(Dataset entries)
*** Block opens ***

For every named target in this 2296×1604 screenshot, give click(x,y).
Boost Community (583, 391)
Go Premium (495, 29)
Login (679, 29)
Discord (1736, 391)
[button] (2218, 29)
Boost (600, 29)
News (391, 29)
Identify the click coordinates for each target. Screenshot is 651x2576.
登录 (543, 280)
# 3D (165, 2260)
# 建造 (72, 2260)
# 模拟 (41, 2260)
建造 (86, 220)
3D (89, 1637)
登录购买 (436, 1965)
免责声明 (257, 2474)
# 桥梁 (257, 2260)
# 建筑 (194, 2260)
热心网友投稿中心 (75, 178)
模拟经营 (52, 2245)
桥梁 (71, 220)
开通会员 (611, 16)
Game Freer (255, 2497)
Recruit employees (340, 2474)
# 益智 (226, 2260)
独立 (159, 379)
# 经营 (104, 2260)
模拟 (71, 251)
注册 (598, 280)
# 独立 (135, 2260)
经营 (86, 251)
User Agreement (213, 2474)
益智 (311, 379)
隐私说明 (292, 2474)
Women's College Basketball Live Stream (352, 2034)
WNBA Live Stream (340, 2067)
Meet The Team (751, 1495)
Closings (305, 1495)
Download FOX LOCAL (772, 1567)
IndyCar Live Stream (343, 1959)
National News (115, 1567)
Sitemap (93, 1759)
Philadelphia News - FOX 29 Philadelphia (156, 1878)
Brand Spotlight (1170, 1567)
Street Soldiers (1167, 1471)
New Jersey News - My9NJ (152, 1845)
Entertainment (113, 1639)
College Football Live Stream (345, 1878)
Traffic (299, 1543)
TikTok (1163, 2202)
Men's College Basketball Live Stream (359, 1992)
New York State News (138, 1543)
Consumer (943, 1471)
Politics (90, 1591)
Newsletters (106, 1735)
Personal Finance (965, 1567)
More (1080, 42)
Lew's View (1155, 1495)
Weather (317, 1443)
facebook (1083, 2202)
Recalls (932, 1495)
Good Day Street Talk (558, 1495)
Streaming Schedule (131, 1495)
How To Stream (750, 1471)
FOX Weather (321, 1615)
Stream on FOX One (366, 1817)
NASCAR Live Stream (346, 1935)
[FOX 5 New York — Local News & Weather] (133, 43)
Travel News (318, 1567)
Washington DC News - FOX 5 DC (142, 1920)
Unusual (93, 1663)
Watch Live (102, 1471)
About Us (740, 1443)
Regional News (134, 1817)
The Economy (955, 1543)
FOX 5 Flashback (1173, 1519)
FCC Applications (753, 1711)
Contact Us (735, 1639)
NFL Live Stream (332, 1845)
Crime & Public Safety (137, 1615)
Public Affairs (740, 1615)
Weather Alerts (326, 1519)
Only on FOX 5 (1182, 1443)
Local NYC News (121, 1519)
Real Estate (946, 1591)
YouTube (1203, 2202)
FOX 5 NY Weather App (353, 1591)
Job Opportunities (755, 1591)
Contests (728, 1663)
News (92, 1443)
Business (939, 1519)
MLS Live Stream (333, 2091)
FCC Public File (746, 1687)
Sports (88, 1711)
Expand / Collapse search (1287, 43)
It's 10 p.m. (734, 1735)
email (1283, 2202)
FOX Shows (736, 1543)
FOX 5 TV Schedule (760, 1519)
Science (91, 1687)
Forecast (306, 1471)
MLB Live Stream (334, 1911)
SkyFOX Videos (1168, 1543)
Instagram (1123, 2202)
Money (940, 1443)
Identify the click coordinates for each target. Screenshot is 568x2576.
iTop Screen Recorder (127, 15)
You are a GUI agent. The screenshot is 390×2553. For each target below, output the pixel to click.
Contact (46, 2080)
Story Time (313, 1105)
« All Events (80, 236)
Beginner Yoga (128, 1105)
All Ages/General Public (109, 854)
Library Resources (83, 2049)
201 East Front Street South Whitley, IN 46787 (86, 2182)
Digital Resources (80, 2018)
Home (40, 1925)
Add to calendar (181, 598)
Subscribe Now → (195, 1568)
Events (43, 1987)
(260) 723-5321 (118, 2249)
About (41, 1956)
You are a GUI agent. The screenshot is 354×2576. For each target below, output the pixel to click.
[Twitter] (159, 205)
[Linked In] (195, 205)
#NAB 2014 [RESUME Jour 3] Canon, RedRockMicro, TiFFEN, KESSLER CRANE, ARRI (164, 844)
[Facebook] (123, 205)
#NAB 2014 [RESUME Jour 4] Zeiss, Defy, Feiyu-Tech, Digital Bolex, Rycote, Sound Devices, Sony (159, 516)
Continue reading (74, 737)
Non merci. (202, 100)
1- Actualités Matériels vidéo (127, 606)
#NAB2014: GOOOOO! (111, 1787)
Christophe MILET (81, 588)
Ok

*** Block closes ***

Exercise prompt:
Reproduce without change every line of the entries above, from the one containing "[Facebook] (123, 205)" through the last.

Output for this exercise:
[Facebook] (123, 205)
#NAB 2014 [RESUME Jour 4] Zeiss, Defy, Feiyu-Tech, Digital Bolex, Rycote, Sound Devices, Sony (159, 516)
Continue reading (74, 737)
Non merci. (202, 100)
1- Actualités Matériels vidéo (127, 606)
#NAB2014: GOOOOO! (111, 1787)
Christophe MILET (81, 588)
Ok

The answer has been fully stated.